By default your aircraft will engage targets that you give them as soon as possible, but there are alternate fire commands that can be given to give you greater flexibility.

  • Time on Target – Engage the target at a certain time or after a certain amount of time has elapsed.  This is valuable when you are actually raiding a particular location such as by Galaxy drop.  Say your galaxy will be at the drop zone in 3 minutes and you want the aircraft to put some clearing fire on the drop zone to clear it of any enemies seconds before the galaxy arrives so you get them synchronized to the target location and tell them to engage it in 2 minutes and 45 seconds.  While this method may sound not very useful, there are times when it is feasible.

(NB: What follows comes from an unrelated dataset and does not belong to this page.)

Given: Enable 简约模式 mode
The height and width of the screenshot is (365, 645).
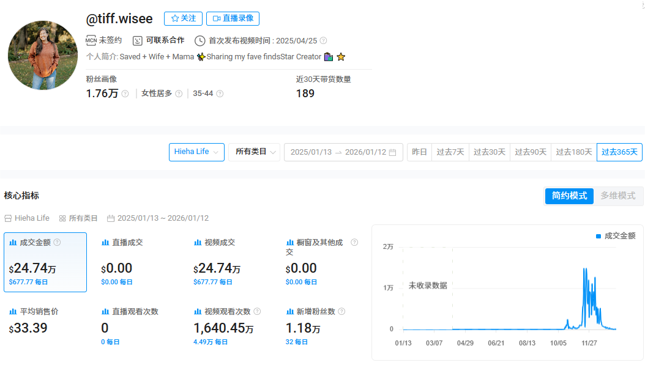Looking at the screenshot, I should tap(569, 196).
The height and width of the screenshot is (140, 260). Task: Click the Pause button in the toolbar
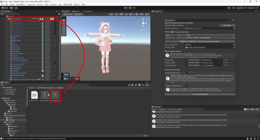coord(130,8)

  • Fire At My Command – This primes the aircraft to engage the target – they put the target in their sights.  Then they wait until you tell them to fire.  You can tell the pilot to fire once or continually after your command by saying single shot or rapid fire.  A great example of this would be when clearing a building.  A Liberator gets into position to put rounds through a large open window or door into the building that you will be clearing.  Just before you enter, you give the command to fire 3 rounds and after the 3rd round impacts, your squad rushes in to find the enemy still running for cover from the Liberator fire.